───── Exercise materials ─────

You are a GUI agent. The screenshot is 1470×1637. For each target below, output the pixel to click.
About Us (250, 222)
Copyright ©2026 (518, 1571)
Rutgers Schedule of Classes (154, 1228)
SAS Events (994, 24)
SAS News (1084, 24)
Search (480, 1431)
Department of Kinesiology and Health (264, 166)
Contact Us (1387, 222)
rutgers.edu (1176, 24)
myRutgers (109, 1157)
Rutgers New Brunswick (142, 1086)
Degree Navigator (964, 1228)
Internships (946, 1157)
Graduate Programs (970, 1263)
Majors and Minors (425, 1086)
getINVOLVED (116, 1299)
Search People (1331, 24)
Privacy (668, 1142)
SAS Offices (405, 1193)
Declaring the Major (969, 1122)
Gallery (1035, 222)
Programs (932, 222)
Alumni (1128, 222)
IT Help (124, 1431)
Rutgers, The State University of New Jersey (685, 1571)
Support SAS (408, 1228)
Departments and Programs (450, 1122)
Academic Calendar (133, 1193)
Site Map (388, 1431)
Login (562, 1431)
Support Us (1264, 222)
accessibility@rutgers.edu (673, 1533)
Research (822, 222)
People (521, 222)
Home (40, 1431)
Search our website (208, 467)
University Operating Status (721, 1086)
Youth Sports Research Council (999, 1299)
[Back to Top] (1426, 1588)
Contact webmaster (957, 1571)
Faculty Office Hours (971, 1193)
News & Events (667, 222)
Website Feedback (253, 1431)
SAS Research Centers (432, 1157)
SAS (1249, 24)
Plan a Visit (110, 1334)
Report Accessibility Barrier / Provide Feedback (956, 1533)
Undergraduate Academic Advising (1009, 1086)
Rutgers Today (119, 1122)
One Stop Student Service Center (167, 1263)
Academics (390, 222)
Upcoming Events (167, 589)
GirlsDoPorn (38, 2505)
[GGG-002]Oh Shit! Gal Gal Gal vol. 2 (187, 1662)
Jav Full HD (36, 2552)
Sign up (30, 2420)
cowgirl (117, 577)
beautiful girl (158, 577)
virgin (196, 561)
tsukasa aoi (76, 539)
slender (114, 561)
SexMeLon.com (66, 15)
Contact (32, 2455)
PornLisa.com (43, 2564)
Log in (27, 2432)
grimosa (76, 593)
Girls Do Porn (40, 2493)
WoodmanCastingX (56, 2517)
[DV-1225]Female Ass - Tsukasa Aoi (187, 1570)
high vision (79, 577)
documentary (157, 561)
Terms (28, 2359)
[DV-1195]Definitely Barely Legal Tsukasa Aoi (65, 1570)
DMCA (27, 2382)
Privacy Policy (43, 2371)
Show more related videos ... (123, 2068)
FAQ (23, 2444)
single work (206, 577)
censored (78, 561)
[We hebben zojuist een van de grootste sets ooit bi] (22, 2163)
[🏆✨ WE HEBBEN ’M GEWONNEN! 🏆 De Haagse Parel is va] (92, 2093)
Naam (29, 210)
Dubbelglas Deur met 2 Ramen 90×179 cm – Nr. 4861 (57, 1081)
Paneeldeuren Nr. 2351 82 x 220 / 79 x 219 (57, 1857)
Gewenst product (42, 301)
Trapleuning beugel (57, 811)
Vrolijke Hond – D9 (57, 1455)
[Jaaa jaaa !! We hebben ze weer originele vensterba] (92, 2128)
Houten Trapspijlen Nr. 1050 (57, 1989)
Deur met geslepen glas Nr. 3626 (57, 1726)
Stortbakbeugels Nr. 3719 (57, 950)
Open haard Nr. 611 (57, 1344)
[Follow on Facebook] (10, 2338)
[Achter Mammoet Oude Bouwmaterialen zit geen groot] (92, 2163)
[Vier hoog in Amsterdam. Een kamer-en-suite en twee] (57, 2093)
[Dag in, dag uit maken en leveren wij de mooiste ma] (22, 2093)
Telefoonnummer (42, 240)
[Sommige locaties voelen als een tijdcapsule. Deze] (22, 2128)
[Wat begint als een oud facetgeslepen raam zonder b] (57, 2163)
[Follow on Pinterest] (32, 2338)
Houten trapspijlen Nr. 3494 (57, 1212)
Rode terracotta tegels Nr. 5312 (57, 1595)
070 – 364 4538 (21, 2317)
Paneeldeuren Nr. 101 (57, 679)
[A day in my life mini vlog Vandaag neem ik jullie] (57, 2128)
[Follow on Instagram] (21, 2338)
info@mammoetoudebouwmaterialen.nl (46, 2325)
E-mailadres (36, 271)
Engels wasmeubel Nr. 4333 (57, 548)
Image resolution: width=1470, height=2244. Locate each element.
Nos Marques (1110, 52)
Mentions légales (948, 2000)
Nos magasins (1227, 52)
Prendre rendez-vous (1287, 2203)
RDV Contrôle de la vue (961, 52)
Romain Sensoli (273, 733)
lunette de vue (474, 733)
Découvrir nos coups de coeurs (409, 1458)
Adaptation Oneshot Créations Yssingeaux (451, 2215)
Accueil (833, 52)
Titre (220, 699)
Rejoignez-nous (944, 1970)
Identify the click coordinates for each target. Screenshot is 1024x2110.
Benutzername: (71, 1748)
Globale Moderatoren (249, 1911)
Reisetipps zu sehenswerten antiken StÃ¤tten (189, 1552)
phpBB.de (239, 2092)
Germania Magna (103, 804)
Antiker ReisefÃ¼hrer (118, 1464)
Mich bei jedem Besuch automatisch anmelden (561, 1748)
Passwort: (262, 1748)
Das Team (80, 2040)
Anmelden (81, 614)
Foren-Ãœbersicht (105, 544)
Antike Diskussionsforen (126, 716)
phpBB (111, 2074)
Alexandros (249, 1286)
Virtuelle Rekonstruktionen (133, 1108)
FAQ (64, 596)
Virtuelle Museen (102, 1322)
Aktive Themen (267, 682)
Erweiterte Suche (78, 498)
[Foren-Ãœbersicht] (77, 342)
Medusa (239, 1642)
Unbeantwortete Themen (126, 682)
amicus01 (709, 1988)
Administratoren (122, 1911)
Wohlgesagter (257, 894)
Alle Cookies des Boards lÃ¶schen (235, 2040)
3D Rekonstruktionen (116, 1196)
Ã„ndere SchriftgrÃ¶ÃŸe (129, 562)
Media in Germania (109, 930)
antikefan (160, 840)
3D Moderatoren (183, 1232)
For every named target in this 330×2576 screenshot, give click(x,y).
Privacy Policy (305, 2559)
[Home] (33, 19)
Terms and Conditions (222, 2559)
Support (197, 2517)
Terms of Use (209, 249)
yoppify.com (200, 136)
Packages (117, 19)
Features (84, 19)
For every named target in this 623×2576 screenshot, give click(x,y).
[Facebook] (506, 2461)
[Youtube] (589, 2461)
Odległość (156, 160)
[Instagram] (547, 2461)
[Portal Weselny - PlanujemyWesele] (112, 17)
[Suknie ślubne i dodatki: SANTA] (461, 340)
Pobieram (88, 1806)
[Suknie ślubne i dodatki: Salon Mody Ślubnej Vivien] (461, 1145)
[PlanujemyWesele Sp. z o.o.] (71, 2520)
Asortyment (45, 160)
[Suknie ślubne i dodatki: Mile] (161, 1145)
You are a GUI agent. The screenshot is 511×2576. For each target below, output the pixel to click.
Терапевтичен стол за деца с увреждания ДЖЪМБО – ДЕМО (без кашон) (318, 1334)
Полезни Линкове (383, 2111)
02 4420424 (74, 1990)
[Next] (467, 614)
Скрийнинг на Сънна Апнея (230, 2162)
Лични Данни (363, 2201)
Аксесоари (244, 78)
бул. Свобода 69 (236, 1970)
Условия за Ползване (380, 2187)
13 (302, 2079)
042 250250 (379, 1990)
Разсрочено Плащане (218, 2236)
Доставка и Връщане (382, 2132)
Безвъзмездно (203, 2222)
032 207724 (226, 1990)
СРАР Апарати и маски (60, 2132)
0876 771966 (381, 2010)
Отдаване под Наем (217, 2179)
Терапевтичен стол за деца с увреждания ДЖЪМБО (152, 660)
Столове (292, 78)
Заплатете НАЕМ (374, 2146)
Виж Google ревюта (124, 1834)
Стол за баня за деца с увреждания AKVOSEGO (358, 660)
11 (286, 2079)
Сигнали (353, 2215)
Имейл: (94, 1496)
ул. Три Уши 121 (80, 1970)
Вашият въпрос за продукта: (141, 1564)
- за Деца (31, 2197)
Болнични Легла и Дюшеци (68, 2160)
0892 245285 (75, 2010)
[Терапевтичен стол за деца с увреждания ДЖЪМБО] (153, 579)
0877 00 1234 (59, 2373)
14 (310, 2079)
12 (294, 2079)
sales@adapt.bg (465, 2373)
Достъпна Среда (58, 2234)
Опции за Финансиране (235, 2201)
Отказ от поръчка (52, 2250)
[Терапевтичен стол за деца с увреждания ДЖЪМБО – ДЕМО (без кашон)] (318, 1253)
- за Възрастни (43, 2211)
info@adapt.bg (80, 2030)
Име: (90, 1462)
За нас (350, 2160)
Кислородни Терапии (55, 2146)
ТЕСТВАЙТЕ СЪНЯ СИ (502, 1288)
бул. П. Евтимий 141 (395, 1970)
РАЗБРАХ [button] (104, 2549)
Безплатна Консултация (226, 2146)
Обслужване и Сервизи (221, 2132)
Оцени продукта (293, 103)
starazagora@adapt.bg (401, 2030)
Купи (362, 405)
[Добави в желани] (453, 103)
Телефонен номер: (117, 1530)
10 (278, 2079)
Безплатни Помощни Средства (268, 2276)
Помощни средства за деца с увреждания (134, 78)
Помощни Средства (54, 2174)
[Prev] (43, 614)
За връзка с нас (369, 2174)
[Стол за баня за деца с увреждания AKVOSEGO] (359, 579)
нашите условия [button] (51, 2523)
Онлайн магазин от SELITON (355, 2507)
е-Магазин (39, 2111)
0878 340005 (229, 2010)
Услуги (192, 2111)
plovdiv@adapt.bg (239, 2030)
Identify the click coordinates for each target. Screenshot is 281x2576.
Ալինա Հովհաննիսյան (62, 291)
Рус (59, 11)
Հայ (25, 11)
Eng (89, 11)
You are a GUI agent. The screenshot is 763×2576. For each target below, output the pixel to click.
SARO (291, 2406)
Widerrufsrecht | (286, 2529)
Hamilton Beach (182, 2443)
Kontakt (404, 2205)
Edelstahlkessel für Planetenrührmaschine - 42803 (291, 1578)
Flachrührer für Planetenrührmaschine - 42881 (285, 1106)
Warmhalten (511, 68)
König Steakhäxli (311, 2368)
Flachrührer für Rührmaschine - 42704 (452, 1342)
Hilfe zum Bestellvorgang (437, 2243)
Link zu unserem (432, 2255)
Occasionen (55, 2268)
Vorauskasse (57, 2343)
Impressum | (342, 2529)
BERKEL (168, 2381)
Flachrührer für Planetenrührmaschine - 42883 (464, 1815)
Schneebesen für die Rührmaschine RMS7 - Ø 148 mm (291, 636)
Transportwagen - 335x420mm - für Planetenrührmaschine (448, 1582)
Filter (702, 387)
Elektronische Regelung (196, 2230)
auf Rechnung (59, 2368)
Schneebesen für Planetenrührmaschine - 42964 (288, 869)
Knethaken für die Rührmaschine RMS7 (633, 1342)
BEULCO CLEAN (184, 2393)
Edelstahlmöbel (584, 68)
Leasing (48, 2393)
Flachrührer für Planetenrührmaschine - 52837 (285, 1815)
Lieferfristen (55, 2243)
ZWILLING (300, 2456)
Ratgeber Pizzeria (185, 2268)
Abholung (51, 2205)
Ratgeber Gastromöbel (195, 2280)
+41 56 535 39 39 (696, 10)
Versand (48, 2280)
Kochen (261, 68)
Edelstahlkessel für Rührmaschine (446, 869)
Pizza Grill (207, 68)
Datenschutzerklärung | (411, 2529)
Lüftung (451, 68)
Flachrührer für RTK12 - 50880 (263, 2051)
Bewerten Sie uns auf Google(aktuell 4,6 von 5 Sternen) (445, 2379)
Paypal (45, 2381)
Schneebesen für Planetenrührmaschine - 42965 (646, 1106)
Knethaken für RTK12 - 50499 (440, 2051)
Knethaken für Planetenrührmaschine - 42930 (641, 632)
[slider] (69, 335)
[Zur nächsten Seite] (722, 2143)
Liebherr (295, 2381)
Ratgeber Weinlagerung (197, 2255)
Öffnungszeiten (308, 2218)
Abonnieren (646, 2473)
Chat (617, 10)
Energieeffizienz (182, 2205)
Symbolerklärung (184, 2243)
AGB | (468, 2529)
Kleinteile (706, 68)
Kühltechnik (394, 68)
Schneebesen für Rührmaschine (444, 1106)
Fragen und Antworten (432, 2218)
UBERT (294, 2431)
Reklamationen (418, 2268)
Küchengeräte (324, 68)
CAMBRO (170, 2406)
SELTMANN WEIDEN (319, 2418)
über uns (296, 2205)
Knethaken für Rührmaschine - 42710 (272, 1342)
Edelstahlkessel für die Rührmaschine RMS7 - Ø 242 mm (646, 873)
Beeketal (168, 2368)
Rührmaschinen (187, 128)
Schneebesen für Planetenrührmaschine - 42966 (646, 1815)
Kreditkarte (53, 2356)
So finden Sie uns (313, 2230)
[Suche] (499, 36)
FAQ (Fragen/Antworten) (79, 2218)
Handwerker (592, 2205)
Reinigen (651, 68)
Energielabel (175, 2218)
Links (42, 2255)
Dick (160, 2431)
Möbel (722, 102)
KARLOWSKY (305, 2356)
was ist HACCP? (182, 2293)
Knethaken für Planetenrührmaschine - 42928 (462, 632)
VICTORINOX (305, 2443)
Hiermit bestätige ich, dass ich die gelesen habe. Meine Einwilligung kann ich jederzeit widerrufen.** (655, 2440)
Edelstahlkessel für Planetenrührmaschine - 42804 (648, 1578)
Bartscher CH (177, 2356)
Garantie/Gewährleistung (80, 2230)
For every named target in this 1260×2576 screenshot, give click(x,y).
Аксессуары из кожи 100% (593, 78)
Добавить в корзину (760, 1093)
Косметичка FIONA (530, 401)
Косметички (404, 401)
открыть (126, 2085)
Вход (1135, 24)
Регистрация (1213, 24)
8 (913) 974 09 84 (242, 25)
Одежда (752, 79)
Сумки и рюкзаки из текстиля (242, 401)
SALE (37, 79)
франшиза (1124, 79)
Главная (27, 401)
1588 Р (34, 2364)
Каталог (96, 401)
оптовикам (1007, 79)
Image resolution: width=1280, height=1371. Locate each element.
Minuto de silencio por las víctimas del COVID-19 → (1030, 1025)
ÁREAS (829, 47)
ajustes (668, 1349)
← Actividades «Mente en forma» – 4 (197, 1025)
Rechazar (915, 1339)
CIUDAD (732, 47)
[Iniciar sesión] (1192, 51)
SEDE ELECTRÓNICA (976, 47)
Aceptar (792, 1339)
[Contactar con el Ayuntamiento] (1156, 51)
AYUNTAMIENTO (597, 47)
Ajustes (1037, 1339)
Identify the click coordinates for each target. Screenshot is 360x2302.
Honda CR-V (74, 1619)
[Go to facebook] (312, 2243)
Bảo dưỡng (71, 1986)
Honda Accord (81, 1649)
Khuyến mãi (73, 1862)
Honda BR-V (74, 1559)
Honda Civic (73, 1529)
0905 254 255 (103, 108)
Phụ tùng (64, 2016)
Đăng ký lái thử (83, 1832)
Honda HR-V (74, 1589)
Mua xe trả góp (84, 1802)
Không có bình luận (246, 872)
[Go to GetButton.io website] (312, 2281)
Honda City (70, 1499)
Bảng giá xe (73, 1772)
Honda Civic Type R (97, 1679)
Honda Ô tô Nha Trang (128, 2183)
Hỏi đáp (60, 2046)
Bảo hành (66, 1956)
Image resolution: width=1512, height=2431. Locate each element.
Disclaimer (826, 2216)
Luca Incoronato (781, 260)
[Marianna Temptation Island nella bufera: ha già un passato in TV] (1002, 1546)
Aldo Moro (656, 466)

─────

▸ About this task:
The expected answer is every line above in which the word "resolution" appears.

▸ Written reply:
Image resolution: width=1470, height=2244. Locate each element.
Image resolution: width=1280, height=1371. Locate each element.
Image resolution: width=1512, height=2431. Locate each element.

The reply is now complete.